- Pycnodysostosis is an inherited disorder of the bone.
- Pycnodysostosis causes short stature.
- Pycnodysostosis causes abnormally dense brittle bones.
- Pycnodysostosis causes the "soft spot" of a baby's skull to stay widely open.
- Pycnodysostosis is due to a defect in an enzyme: cathepsin K.
- Growth hormone treatment may increase growth in pycnodysostosis.
What is pycnodysostosis?
Pycnodysostosis is perhaps best known as the diagnosis given retrospectively to the late 19th century French artist Henri de Toulouse-Lautrec (portrayed by Jose Ferrer in the 1952 film "Moulin Rouge").
Pycnodysostosis is a genetic (inherited) disease of the bone. Its pattern of inheritance follows the classic rules of genetics (see below).
Pycnodysostosis consistently causes short stature. The height of adult males with the disease is less than 150 cm (59 inches, or 4 feet 11 inches). Adult females with pycnodysostosis are even shorter.
Pycnodysostosis causes the bones to be abnormally dense (osteosclerosis); the last bones of the fingers (the distal phalanges) to be unusually short; and delays the normal closure of the connections (sutures) of the skull bones in infancy, so that the "soft spot" (the fontanel) on top of the head remains widely open.
Pycnodysostosis causes brittle bones which easily break (fracture). The bones in the legs and feet tend to fracture. The jaw and collar bone (clavicles) are also particularly prone to fractures.
The precise frequency of pycnodysostosis has never been determined. Pycnodysostosis can be classified in the large group of genetic diseases that are individually uncommon, but collectively important because of the sum of their numbers, their heavy impact upon affected individuals, and the equally heavy burden they place upon their families.
What is basis for the name of this disease?
The name for this disease was coined by the French physicians Maroteaux and Lamy in 1962. They described the disorder in a report entitled "La pycnodysostose." (They were not the only discoverers of the disease. Andren and colleagues independently described the condition in 1962.) Maroteaux and Lamy put "pyknos," from the Greek meaning "dense" together with the compound word "dysostosis" meaning abnormal bone formation.
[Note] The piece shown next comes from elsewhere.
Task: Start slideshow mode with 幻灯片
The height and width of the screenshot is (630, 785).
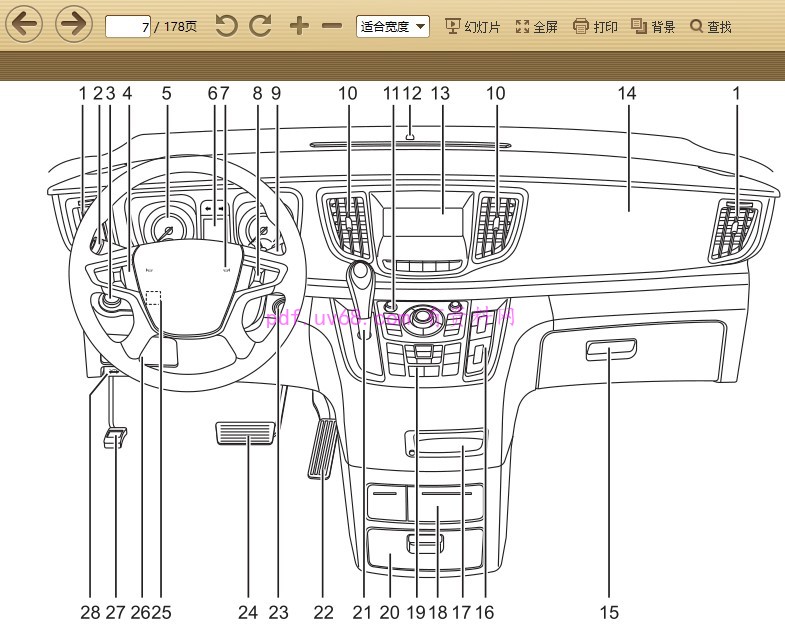Action: coord(473,27)
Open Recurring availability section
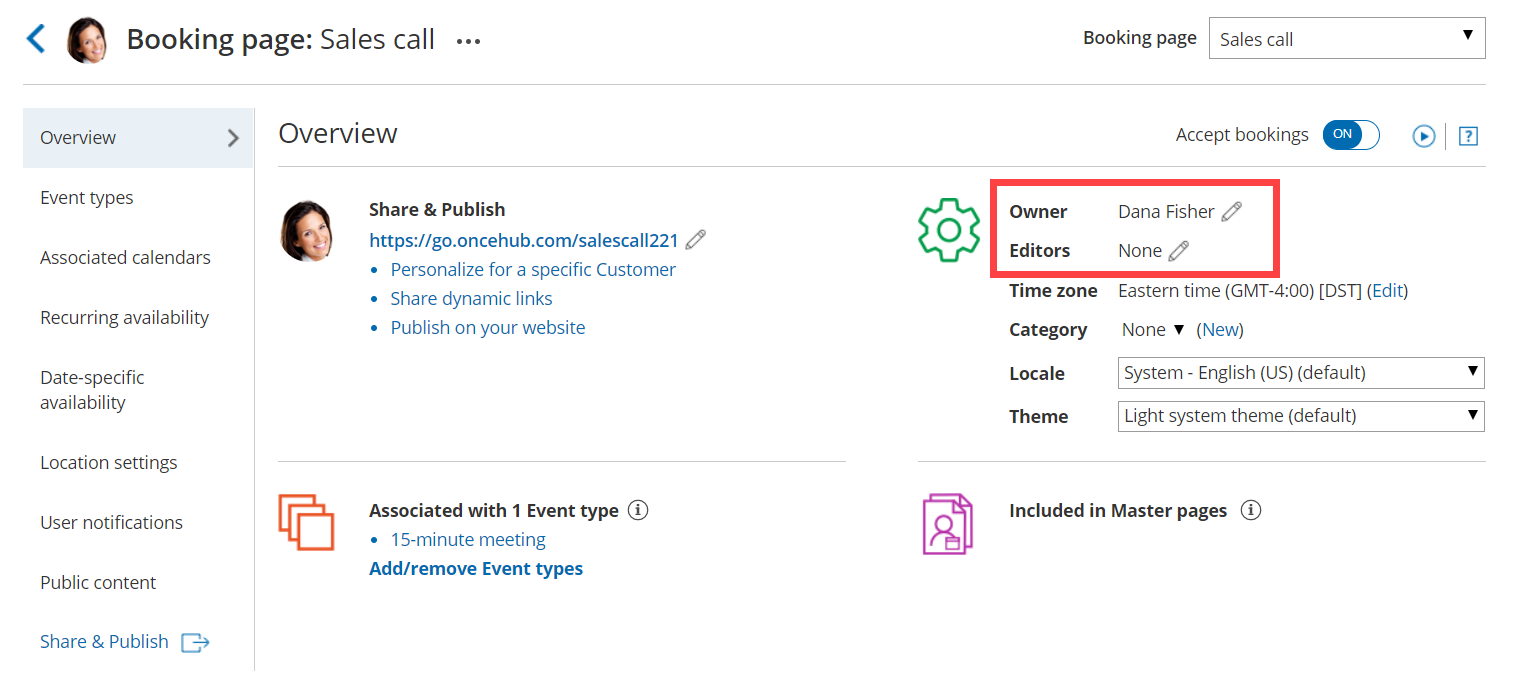Viewport: 1514px width, 680px height. point(124,318)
The name "pycnodysostosis" was designed to convey the abnormally dense bone that is a hallmark of the disease.
Although the original Maroteaux and Lamy spelling was with a 'c', it has been written variably with a 'c' or a 'k'. Here we use the original spelling with a 'c'. No matter which way it is spelt, the name has stuck and is utilized worldwide today to designate this disease.
What are the characteristics of pycnodysostosis?
Pycnodysostosis causes abnormalities other than short stature, dense brittle bones, short fingers, and the wide open soft spot of the skull (see above). These other abnormalities involve the head and face, teeth, collar bones, skin, and nails. The front and back of the head are prominent. Within the open sutures of the skull, there may be many small bones (called wormian bones). The midface is less full than usual. The nose is prominent. The jaw can be small. The palate is narrow and grooved. The baby teeth are late coming in and may be lost much later than usual. The permanent teeth can also be slow to appear. The permanent teeth are commonly irregular and teeth may be missing (hypodontia). The collar bones are often underdeveloped and malformed. The skin over the back of the fingers is very wrinkled. The nails are flat and grooved.
Pycnodysostosis also causes problems that may become evident with time. Aside from the broken bones, the last bones of the fingers (the distal phalanges) and the collar bone can undergo slow progressive deterioration. Vertebral defects may permit the spine to curve laterally (resulting in scoliosis). The tooth problems often require orthodontic care and dental cavities are common.